#### Problem statement
From the first line to the last, repeat the data below exactly.

#### Items listed in a dataset
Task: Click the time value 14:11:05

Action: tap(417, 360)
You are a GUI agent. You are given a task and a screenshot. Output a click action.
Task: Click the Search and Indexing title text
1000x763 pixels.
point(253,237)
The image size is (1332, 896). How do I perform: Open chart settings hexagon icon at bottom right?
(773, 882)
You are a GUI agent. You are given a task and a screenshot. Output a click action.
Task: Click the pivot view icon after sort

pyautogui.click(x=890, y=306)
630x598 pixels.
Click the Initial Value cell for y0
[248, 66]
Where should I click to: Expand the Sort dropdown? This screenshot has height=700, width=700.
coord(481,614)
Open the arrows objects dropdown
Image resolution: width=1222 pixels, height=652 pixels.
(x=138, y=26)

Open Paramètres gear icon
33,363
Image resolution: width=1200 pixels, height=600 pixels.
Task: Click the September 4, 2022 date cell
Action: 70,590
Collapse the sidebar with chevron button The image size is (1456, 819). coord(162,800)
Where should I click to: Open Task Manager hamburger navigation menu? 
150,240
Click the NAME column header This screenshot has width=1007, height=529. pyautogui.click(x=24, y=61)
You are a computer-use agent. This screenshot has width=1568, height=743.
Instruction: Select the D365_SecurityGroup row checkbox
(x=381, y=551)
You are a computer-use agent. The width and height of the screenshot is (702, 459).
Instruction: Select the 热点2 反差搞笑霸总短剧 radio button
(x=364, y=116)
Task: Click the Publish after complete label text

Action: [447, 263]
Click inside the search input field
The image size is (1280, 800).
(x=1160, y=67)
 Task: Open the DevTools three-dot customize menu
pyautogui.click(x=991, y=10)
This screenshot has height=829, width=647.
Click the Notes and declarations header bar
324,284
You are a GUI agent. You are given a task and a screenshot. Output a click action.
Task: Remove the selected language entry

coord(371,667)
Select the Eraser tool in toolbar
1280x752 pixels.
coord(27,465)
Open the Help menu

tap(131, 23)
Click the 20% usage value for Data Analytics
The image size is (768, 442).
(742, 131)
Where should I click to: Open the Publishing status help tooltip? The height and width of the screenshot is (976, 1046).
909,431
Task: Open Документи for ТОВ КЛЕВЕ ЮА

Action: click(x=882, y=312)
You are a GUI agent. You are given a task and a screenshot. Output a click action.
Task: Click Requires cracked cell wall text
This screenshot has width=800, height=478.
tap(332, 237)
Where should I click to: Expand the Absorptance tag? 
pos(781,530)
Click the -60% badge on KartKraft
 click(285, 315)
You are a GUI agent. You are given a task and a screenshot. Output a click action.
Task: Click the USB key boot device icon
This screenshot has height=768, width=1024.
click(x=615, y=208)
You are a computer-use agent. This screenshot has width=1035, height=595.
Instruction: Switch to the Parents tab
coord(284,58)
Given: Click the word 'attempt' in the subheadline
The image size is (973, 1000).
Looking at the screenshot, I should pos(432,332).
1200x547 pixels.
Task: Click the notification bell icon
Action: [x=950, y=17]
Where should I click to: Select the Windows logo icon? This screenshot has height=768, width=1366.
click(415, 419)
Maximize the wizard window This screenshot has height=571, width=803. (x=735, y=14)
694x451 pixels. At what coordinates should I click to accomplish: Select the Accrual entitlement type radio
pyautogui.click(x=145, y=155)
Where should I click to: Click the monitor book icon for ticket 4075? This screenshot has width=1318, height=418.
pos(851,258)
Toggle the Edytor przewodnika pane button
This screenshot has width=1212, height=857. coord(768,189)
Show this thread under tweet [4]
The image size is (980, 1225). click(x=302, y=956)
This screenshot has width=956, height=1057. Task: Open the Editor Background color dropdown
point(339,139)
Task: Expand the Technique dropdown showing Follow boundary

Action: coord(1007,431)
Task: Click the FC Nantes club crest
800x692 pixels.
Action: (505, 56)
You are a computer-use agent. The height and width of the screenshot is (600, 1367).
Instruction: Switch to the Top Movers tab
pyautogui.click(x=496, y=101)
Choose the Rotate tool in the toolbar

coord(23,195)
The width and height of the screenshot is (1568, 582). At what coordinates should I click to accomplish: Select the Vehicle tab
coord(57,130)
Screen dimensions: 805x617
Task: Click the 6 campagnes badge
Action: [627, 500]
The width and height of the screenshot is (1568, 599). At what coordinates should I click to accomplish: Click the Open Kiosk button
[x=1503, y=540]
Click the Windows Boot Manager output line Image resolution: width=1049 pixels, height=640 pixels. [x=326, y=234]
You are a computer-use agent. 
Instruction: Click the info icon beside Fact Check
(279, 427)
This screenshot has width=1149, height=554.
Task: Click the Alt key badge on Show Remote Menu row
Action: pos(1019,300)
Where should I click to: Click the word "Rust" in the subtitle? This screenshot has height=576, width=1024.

#### Task answer
Task: Click the time value 14:11:05

Action: tap(417, 360)
You are a GUI agent. You are given a task and a screenshot. Output a click action.
Task: Click the Search and Indexing title text
1000x763 pixels.
point(253,237)
The image size is (1332, 896). How do I perform: Open chart settings hexagon icon at bottom right?
(773, 882)
You are a GUI agent. You are given a task and a screenshot. Output a click action.
Task: Click the pivot view icon after sort

pyautogui.click(x=890, y=306)
630x598 pixels.
Click the Initial Value cell for y0
[248, 66]
Where should I click to: Expand the Sort dropdown? This screenshot has height=700, width=700.
coord(481,614)
Open the arrows objects dropdown
Image resolution: width=1222 pixels, height=652 pixels.
(x=138, y=26)

Open Paramètres gear icon
33,363
Image resolution: width=1200 pixels, height=600 pixels.
Task: Click the September 4, 2022 date cell
Action: 70,590
Collapse the sidebar with chevron button The image size is (1456, 819). coord(162,800)
Where should I click to: Open Task Manager hamburger navigation menu? 
150,240
Click the NAME column header This screenshot has width=1007, height=529. pyautogui.click(x=24, y=61)
You are a computer-use agent. This screenshot has width=1568, height=743.
Instruction: Select the D365_SecurityGroup row checkbox
(x=381, y=551)
You are a computer-use agent. The width and height of the screenshot is (702, 459).
Instruction: Select the 热点2 反差搞笑霸总短剧 radio button
(x=364, y=116)
Task: Click the Publish after complete label text

Action: [447, 263]
Click inside the search input field
The image size is (1280, 800).
(x=1160, y=67)
 Task: Open the DevTools three-dot customize menu
pyautogui.click(x=991, y=10)
This screenshot has height=829, width=647.
Click the Notes and declarations header bar
324,284
You are a GUI agent. You are given a task and a screenshot. Output a click action.
Task: Remove the selected language entry

coord(371,667)
Select the Eraser tool in toolbar
1280x752 pixels.
coord(27,465)
Open the Help menu

tap(131, 23)
Click the 20% usage value for Data Analytics
The image size is (768, 442).
(742, 131)
Where should I click to: Open the Publishing status help tooltip? The height and width of the screenshot is (976, 1046).
909,431
Task: Open Документи for ТОВ КЛЕВЕ ЮА

Action: click(x=882, y=312)
You are a GUI agent. You are given a task and a screenshot. Output a click action.
Task: Click Requires cracked cell wall text
This screenshot has width=800, height=478.
tap(332, 237)
Where should I click to: Expand the Absorptance tag? 
pos(781,530)
Click the -60% badge on KartKraft
 click(285, 315)
You are a GUI agent. You are given a task and a screenshot. Output a click action.
Task: Click the USB key boot device icon
This screenshot has height=768, width=1024.
click(x=615, y=208)
You are a computer-use agent. This screenshot has width=1035, height=595.
Instruction: Switch to the Parents tab
coord(284,58)
Given: Click the word 'attempt' in the subheadline
The image size is (973, 1000).
Looking at the screenshot, I should pos(432,332).
1200x547 pixels.
Task: Click the notification bell icon
Action: [x=950, y=17]
Where should I click to: Select the Windows logo icon? This screenshot has height=768, width=1366.
click(415, 419)
Maximize the wizard window This screenshot has height=571, width=803. (x=735, y=14)
694x451 pixels. At what coordinates should I click to accomplish: Select the Accrual entitlement type radio
pyautogui.click(x=145, y=155)
Where should I click to: Click the monitor book icon for ticket 4075? This screenshot has width=1318, height=418.
pos(851,258)
Toggle the Edytor przewodnika pane button
This screenshot has width=1212, height=857. coord(768,189)
Show this thread under tweet [4]
The image size is (980, 1225). click(x=302, y=956)
This screenshot has width=956, height=1057. Task: Open the Editor Background color dropdown
point(339,139)
Task: Expand the Technique dropdown showing Follow boundary

Action: coord(1007,431)
Task: Click the FC Nantes club crest
800x692 pixels.
Action: (505, 56)
You are a computer-use agent. The height and width of the screenshot is (600, 1367).
Instruction: Switch to the Top Movers tab
pyautogui.click(x=496, y=101)
Choose the Rotate tool in the toolbar

coord(23,195)
The width and height of the screenshot is (1568, 582). At what coordinates should I click to accomplish: Select the Vehicle tab
coord(57,130)
Screen dimensions: 805x617
Task: Click the 6 campagnes badge
Action: [627, 500]
The width and height of the screenshot is (1568, 599). At what coordinates should I click to accomplish: Click the Open Kiosk button
[x=1503, y=540]
Click the Windows Boot Manager output line Image resolution: width=1049 pixels, height=640 pixels. [x=326, y=234]
You are a computer-use agent. 
Instruction: Click the info icon beside Fact Check
(279, 427)
This screenshot has width=1149, height=554.
Task: Click the Alt key badge on Show Remote Menu row
Action: pos(1019,300)
Where should I click to: Click the word "Rust" in the subtitle? This screenshot has height=576, width=1024.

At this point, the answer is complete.